Wie heiß war die junge Erde vor über vier Milliarden Jahren?

Vor etwa 4,6 Milliarden Jahren entstand unsere Erde aus einer rotierenden Scheibe aus Staub und Gestein im jungen Sonnensystem. Zu diesem Zeitpunkt war der Planet ein glühend heißer, feuerflüssiger Klumpen – die Oberflächentemperatur betrug geschätzte 180 Grad Celsius. Es gab weder Ozeane noch eine stabile Atmosphäre. Die Erde war eine lebensfeindliche Welt aus geschmolzenem Gestein und giftigen Gasen.

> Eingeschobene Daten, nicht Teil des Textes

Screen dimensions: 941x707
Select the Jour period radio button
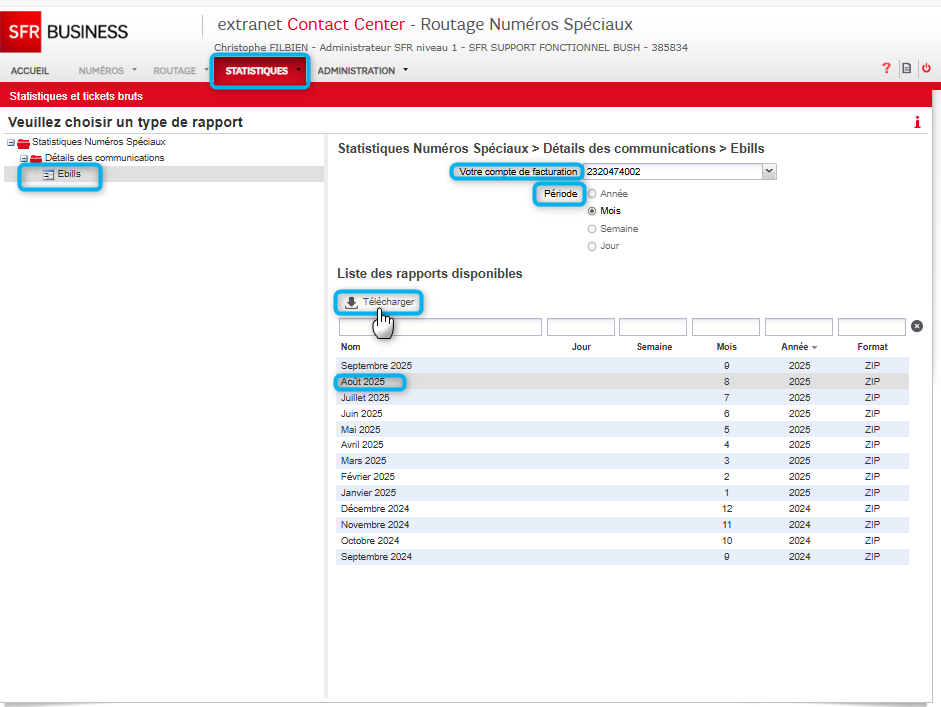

In diesen frühen Phasen war die Erde ständigen Einschlägen von Asteroiden und planetaren Körpern ausgesetzt, was die extreme Hitze noch verstärkte. Erst allmählich begann sich die Oberfläche zu verfestigen und abzukühlen. Ein entscheidender Wendepunkt kam vor etwa vier Milliarden Jahren, als die Temperatur erstmals unter 100 Grad Celsius fiel – die Voraussetzung, damit Wasser kondensieren und sich die ersten flüssigen Ozeane bilden konnten.

Diese Abkühlung markiert einen Meilenstein in der Geschichte des Erdklimas. Erst mit dem Auftreten von flüssigem Wasser wurden die Bedingungen geschaffen, unter denen sich viele Millionen Jahre später die ersten einfachen Lebensformen entwickeln konnten. Die Transformation von einer glühenden Kugel hin zu einem lebensfreundlichen Planeten war ein langsamer Prozess, der über Hunderte von Millionen Jahren andauerte.

Heute können wir anhand von Gesteinsfunden und Isotopenanalysen Rückschlüsse auf diese ferne Zeit ziehen. Quellen wie die lpb-bw.de zeigen, wie sich das Klima der Erde von ihren glühenden Anfängen bis hin zu den vielfältigen Klimazonen der Gegenwart entwickelt hat – eine Entwicklung, die bis heute anhält.